══ Data section ══

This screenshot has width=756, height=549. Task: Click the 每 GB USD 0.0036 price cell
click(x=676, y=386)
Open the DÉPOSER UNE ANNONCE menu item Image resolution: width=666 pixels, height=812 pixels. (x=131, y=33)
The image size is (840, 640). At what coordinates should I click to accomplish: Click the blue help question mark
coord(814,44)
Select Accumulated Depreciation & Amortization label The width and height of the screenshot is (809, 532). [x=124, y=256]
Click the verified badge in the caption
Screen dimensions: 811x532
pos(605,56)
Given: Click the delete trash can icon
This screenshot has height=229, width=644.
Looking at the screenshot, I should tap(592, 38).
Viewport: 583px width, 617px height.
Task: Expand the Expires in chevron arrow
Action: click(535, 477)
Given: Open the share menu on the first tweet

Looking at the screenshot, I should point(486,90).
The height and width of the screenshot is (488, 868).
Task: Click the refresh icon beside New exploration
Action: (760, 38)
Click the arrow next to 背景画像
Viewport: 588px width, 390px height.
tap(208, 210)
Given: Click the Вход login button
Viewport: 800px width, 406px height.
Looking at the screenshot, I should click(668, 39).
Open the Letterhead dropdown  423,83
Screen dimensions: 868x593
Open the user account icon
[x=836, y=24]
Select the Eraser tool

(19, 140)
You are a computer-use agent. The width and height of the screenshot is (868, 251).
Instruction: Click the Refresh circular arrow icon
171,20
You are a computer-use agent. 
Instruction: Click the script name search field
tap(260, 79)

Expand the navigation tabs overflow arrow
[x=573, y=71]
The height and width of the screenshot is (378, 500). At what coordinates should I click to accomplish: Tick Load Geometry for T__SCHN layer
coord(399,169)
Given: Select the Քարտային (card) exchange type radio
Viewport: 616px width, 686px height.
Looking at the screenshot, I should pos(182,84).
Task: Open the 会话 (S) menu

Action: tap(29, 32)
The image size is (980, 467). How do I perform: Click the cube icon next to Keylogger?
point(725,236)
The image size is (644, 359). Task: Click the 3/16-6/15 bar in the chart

═══

_Task statement_: Where the line containing "Given: Open the share menu on the first tweet" appears, start copying, and go on exactly through the last line of the data.

_Written solution_:
Given: Open the share menu on the first tweet

Looking at the screenshot, I should point(486,90).
The height and width of the screenshot is (488, 868).
Task: Click the refresh icon beside New exploration
Action: (760, 38)
Click the arrow next to 背景画像
Viewport: 588px width, 390px height.
tap(208, 210)
Given: Click the Вход login button
Viewport: 800px width, 406px height.
Looking at the screenshot, I should click(668, 39).
Open the Letterhead dropdown  423,83
Screen dimensions: 868x593
Open the user account icon
[x=836, y=24]
Select the Eraser tool

(19, 140)
You are a computer-use agent. The width and height of the screenshot is (868, 251).
Instruction: Click the Refresh circular arrow icon
171,20
You are a computer-use agent. 
Instruction: Click the script name search field
tap(260, 79)

Expand the navigation tabs overflow arrow
[x=573, y=71]
The height and width of the screenshot is (378, 500). At what coordinates should I click to accomplish: Tick Load Geometry for T__SCHN layer
coord(399,169)
Given: Select the Քարտային (card) exchange type radio
Viewport: 616px width, 686px height.
Looking at the screenshot, I should pos(182,84).
Task: Open the 会话 (S) menu

Action: tap(29, 32)
The image size is (980, 467). How do I perform: Click the cube icon next to Keylogger?
point(725,236)
The image size is (644, 359). Task: Click the 3/16-6/15 bar in the chart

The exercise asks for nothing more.